Compare neuropsychiatric disorders (NPsy), other non-motor symptoms (NMS), and associated medication use and costs in advanced Parkinson’s Disease (aPD) with individuals newly diagnosed with PD (PD) and without PD (no-PD).

Background:
NPsy and NMS impose a significant clinical burden on people with PD (PwP), yet comprehensive prevalence data is limited.        
Design/Methods:

Retrospective analysis of US Commercial and Medicare Advantage claims (01/2016–06/2024). Adults (≥18y) with PD diagnosis and ≥1 PD medication claim were categorized as aPD (Levodopa Equivalent Daily Dose ≥1000 mg) or PD (incident users of PD treatment). Diagnoses were identified by ICD-10 codes and associated medications by National Drug Codes. aPD were propensity score matched on age, gender, health insurance plan, comorbidity index, US region, and index year 1:1 to PD and 1:5 to no-PD. T-tests, Fisher’s exact, and Pearson chi-squared tests were utilized.

Results:

The study included 9477 aPD–PD and 9477–47385 aPD–no-PD matched pairs; mean age 74y, most with Medicare Advantage (>90%). Compared with PD, aPD had higher coding rates for any psychosis disorder (13.7% vs 12.1%; *P<.05) and NMS (42.8%* vs 34.8%). CI was similar (25.7% vs 26.2%; P=.426) and apathy low across groups (0.2%* vs 0%). For aPD versus no-PD, psychosis disorders were ≥3x higher (13.7%* vs 4.2%), NMS were ≥2x higher (42.8%* vs 19.8%), orthostatic hypotension was 10x more frequent (9.7%* vs 0.9%). More aPD patients were on ≥1 medication for NyPsy/NMS than PD or no-PD (52.9%* vs 46.8% vs 27.4%).

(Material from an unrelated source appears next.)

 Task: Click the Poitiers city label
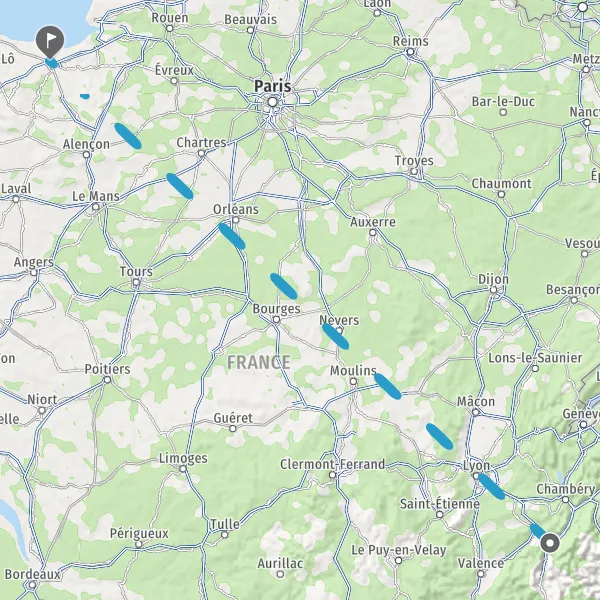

Most common medications for NPsy/NMS were 2nd-gen antipsychotics (>11%), cholinesterase inhibitors (>15%), α-adrenergic blockers (>17%);all significantly higher in aPD, leading to greater mean annual medication costs than PD or no-PD for psychosis disorders ($1006.3* vs $338.8 vs $35.4) and NMS ($770.2* vs $325.7 vs $106.9).

Conclusions:

PwP are significantly more likely to receive NPsy and NMS diagnoses than the general population, leading to higher medication use and costs.

10.1212/WNL.0000000000215531
Disclaimer: Abstracts were not reviewed by Neurology® and do not reflect the views of Neurology® editors or staff.